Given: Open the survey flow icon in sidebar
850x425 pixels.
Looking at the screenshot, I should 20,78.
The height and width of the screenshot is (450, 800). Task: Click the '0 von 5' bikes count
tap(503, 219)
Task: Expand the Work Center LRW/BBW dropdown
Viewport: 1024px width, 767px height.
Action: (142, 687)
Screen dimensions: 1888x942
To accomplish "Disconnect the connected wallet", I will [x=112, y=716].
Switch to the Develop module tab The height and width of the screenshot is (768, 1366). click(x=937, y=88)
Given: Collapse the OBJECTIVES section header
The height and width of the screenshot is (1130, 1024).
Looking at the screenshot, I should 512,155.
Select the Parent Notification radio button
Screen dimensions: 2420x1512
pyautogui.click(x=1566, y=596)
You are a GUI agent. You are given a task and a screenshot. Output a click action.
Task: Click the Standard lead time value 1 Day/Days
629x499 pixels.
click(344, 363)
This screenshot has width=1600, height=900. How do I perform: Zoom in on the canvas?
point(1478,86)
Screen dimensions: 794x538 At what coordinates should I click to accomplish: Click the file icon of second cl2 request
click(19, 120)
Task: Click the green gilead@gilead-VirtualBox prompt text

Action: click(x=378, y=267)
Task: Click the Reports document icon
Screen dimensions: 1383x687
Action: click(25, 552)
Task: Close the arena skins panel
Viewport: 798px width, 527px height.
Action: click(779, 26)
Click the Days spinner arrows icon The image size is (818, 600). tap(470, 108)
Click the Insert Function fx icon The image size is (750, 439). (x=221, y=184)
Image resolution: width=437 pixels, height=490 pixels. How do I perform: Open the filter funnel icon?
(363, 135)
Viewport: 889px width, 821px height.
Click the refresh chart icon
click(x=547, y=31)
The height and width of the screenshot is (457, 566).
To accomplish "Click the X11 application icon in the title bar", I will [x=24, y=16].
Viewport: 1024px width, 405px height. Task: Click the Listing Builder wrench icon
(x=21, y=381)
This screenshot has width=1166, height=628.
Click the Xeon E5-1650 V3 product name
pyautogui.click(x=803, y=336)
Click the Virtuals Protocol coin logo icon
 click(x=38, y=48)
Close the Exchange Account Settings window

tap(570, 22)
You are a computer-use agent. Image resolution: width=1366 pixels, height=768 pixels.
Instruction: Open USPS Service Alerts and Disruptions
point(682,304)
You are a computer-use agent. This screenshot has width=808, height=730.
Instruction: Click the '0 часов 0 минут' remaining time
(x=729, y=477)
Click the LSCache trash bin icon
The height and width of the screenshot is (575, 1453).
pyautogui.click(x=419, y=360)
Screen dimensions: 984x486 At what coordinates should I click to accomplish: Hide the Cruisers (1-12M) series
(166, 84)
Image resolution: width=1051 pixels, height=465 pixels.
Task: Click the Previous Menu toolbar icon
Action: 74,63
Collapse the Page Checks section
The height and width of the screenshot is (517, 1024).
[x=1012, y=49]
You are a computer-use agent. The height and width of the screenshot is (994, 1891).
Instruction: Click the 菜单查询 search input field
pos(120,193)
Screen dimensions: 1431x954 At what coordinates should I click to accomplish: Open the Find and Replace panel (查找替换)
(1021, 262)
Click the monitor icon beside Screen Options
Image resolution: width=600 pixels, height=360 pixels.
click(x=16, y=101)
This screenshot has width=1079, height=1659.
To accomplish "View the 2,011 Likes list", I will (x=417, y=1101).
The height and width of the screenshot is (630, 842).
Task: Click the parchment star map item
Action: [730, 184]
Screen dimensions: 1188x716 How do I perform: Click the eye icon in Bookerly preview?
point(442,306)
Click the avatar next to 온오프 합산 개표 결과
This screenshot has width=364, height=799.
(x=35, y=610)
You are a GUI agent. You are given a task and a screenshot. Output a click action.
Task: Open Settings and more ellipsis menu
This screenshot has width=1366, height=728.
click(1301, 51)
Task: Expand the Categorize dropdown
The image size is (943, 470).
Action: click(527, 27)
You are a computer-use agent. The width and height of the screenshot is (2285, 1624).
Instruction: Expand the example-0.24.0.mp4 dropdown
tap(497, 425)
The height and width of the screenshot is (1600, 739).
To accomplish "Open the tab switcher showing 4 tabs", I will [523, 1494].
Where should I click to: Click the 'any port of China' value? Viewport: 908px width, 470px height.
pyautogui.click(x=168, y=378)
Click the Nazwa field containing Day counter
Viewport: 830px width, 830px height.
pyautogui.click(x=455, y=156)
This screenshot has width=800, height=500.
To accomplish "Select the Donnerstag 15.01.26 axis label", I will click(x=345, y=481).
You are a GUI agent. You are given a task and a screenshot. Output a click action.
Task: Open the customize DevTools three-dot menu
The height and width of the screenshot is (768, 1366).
--
> [What is required]:
From where "This screenshot has width=1366, height=728." appears to the last line of the listing above, please write out every line exactly; leave out the rest.

> [Result below]:
This screenshot has width=1366, height=728.
click(1301, 51)
Task: Expand the Categorize dropdown
The image size is (943, 470).
Action: click(527, 27)
You are a computer-use agent. The width and height of the screenshot is (2285, 1624).
Instruction: Expand the example-0.24.0.mp4 dropdown
tap(497, 425)
The height and width of the screenshot is (1600, 739).
To accomplish "Open the tab switcher showing 4 tabs", I will [523, 1494].
Where should I click to: Click the 'any port of China' value? Viewport: 908px width, 470px height.
pyautogui.click(x=168, y=378)
Click the Nazwa field containing Day counter
Viewport: 830px width, 830px height.
pyautogui.click(x=455, y=156)
This screenshot has width=800, height=500.
To accomplish "Select the Donnerstag 15.01.26 axis label", I will click(x=345, y=481).
You are a GUI agent. You are given a task and a screenshot. Output a click action.
Task: Open the customize DevTools three-dot menu
The height and width of the screenshot is (768, 1366).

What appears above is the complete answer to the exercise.